In response to:

The Press: The Enemy Within from the December 15, 2005 issue

To the Editors:

If Michael Massing were himself a responsible journalist, he would have checked Bill Keller’s misstatements before repeating them in your pages [“The Press: The Enemy Within,” NYR, December 15, 2005]. Keller had no reason to regret that he had not “sat [me] down for a thorough debriefing” about my part in the Valerie Plame Wilson investigation. Soon after I was called as a witness in August 2003, I gave the Times lawyers my notes, revealed my source, and answered their many questions in detail. The Times management, including Keller, attended several of these meetings before the Times decided to support my position, which resulted in eighty-five days in jail until Scooter Libby provided the personal waiver on which I insisted and the prosecutor agreed to limit his questions to the Plame case. If Keller was not “thoroughly” briefed at these meetings, the fault is his, not mine.

As for my relations with Libby, they were entirely professional, as Keller eventually acknowledged in his letter to me when I left the Times, correcting his earlier description of that relationship as an “entanglement,” a defamatory insinuation which he later withdrew as Massing could have discovered by reading the Times’s account of my resignation or calling Keller or me. It was in this same letter that Keller grudgingly withdrew his false accusation that I had misled my editor, which Massing also fails to note.

Nor is it true that I acknowledged only on October 16 that some of the WMD stories in Iraq were wrong. The Times provided no opportunity in its pages for me to make this admission earlier. However, I acknowledged that these stories were wrong because my sources were wrong on several well-covered occasions, including an appearance at Berkeley before I went to jail.

Massing should also have been skeptical about Keller’s claim that I kept “drifting back” into national security reporting. Times reporters don’t drift. It was Keller himself who approved my assignment to cover the Oil-for-Food scandal with its links to Iraq and weapons which I covered in nearly fifty articles. I also covered the NYPD counterterrorism effort, again, with the blessing of the Times.

As for the impact of my “change in fortune,” Massing might ask himself how a young reporter might be influenced by my determination to protect a source at the expense of my freedom, only to be assailed by careless scorn from such a bold advocate of journalistic courage as himself.

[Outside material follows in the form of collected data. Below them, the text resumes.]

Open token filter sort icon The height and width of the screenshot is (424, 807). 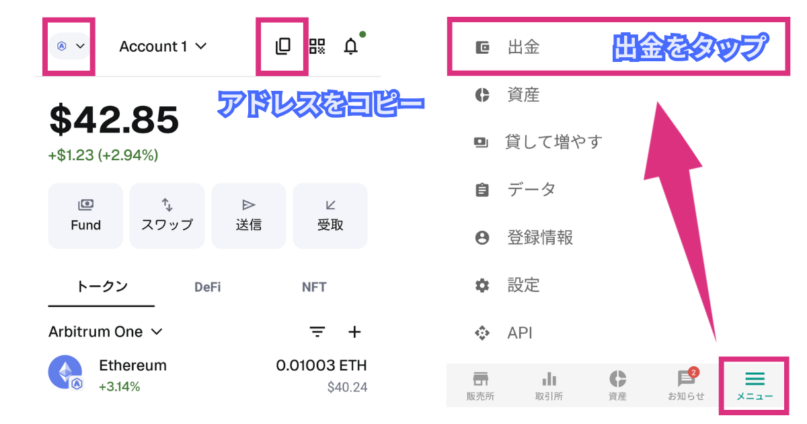(x=317, y=332)
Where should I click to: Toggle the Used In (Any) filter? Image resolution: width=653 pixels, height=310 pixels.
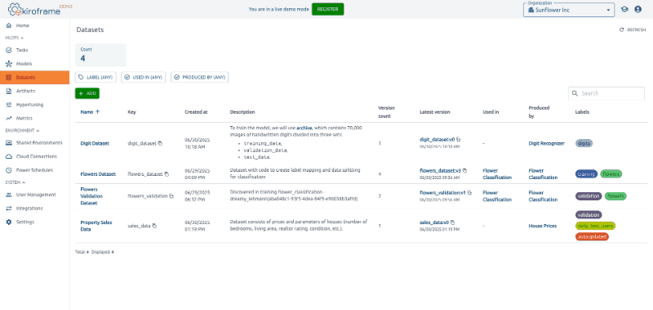(144, 77)
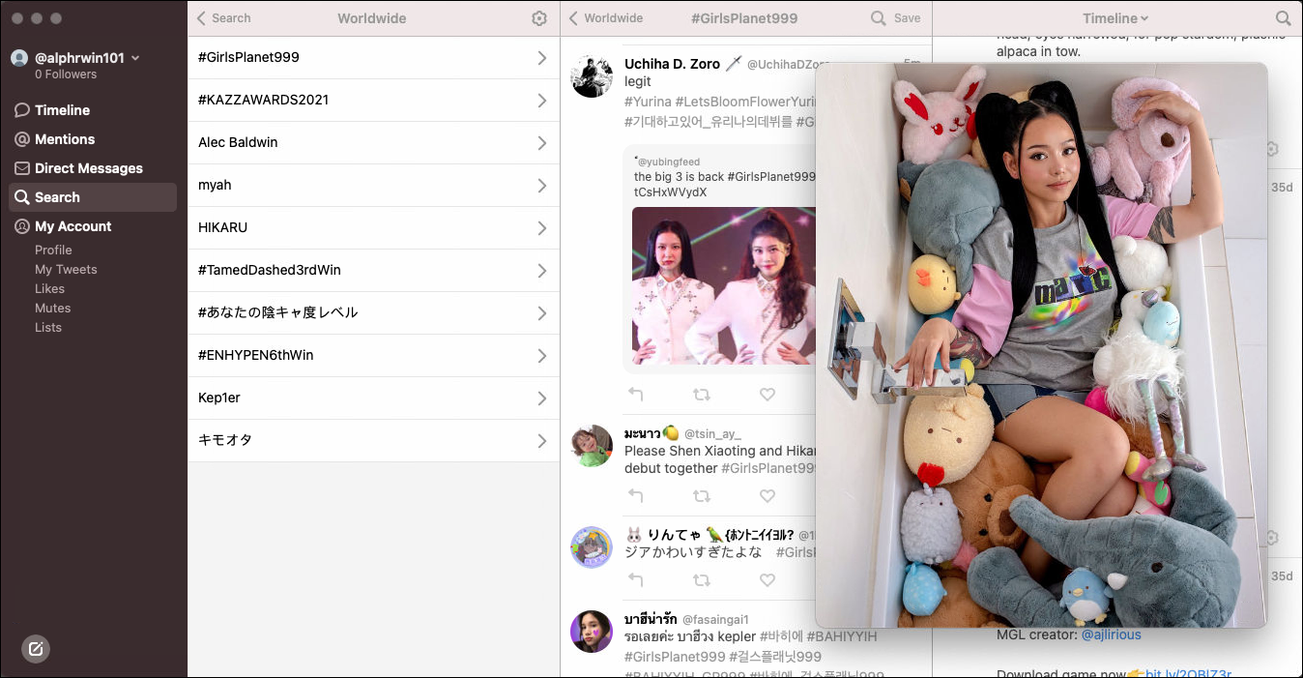Viewport: 1303px width, 678px height.
Task: Open the #KAZZAWARDS2021 trend row
Action: pos(373,101)
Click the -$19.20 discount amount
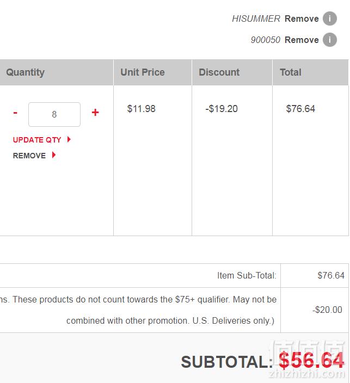The height and width of the screenshot is (383, 350). pos(222,109)
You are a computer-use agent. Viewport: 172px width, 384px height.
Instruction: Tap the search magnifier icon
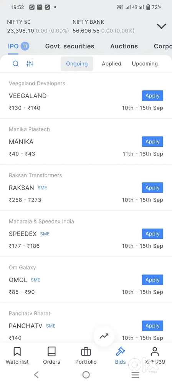[16, 64]
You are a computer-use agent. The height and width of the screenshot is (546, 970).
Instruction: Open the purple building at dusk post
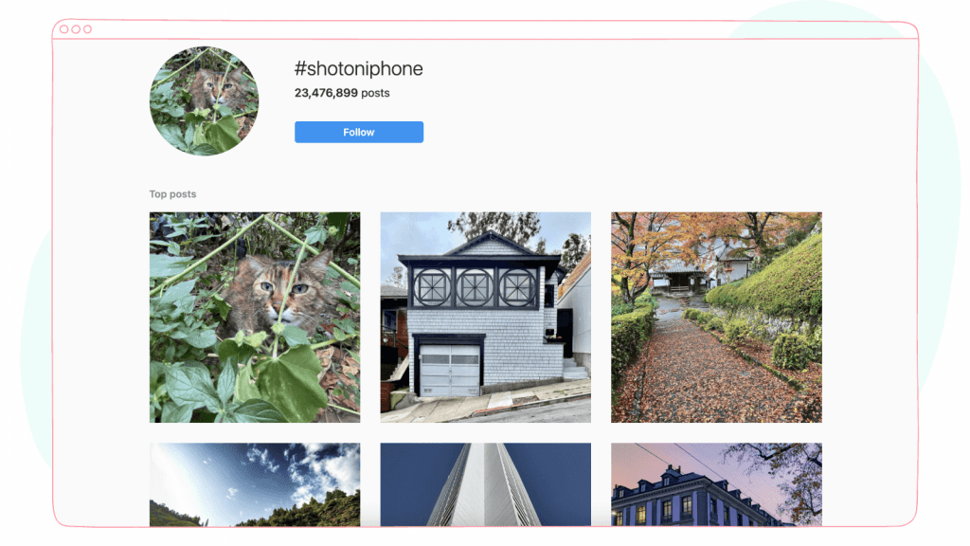(x=716, y=484)
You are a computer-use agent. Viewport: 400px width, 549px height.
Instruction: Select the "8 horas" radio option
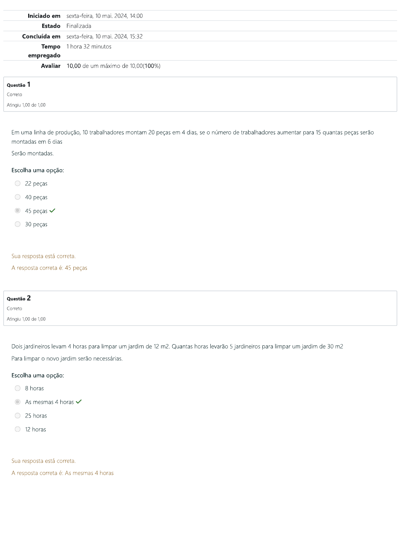point(17,388)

Finally, publishing an article in which the subject was never called or e-mailed for comment violates all rules of good journalism. I assume the Review thinks of itself as bound by those rules. Or does the virtue of your opinions set you above them?

Judith Miller

New York City

Michael Massing replies:

Judith Miller’s letter leaves the impression that my entire article was devoted to her. In fact, she was the subject of a single paragraph; her own letter is twice as long. In writing that paragraph, I drew on the many thousands of words that Miller has written on every conceivable aspect of this subject and which are posted on her Web site, which I cited, writing, “her comments on her case are available at JudithMiller.org.” As a result, I felt under no obligation to speak to her personally.

In her letter, she reproaches me for failing to note that Bill Keller had withdrawn both his “defamatory insinuation” that she had an “entanglement” with Lewis Libby and his “false accusation” that she had misled her editor. In fact, my article made no mention of either of these charges, and it’s bizarre to see Miller raise them here. I did mention Keller’s regret at not having sat Miller down for a thorough debriefing about her part in the Plame investigation—a sentiment he has not withdrawn. Ken Auletta, in an article in the December 19, 2005, issue of The New Yorker, cites Miller’s own lawyer, Robert Bennett, as saying that he was “astonished” that Keller and Times publisher Arthur Sulzberger Jr. had not inspected Miller’s notebook from her interview with Lewis Libby before deciding to resist the Patrick Fitzgerald subpoena. “How could the Times have embarked on this venture without knowing all the facts?” Bennett is quoted as saying. If Miller has a complaint on this point, it’s with Keller, not me.

Auletta also asked Keller about his claim that Miller kept drifting back on her own into the national security realm. Keller described an extraordinary call he received from Miller in 2004 in which she said she was in the house of Iraqi exile Adnan Ihsan Saeed al-Haideri, who had been a source for one of Miller’s “discredited WMD stories,” as Keller put it. The man was about to be deported and Miller wanted to write about it. Astonished, Keller told her to leave the man’s house. This, he told Auletta, was a case of someone “who was way too invested in her sources.” (Miller, Auletta adds, refused to comment on the incident.)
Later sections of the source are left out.